## DIRECTIONS FOR THIS TASK:
Put the records, starting at the first line and going on through the line with "[x=705, y=814]", into a two-column CSV with the columns input and output. Each row pairs a text with its answer, with every field quoted and line breaks replaced by spaces.

## LISTED ENTRIES:
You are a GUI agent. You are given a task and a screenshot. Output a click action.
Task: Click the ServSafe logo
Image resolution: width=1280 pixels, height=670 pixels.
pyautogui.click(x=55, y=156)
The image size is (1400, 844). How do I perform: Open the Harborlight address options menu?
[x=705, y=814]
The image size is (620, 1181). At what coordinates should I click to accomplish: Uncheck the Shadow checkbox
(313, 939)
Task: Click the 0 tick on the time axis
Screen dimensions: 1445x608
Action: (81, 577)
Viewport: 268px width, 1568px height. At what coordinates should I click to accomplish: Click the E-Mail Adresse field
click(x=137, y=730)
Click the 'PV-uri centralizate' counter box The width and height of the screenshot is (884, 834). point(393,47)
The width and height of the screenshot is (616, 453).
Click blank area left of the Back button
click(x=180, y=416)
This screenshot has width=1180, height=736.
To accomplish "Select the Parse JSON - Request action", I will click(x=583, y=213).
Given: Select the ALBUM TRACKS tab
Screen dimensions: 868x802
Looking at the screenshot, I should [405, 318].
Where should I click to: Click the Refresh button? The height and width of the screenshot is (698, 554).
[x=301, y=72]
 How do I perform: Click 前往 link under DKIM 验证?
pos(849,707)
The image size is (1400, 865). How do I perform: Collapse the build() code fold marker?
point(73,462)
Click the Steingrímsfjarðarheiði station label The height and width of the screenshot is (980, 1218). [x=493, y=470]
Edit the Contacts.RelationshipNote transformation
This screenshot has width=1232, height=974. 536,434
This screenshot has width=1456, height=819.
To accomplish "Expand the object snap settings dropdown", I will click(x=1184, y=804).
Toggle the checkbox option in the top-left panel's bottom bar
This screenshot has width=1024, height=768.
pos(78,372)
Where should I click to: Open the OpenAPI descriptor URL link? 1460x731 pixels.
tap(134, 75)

## CORRECT OUTPUT:
input,output
"You are a GUI agent. You are given a task and a screenshot. Output a click action. Task: Click the ServSafe logo Image resolution: width=1280 pixels, height=670 pixels.","pyautogui.click(x=55, y=156)"
"The image size is (1400, 844). How do I perform: Open the Harborlight address options menu?","[x=705, y=814]"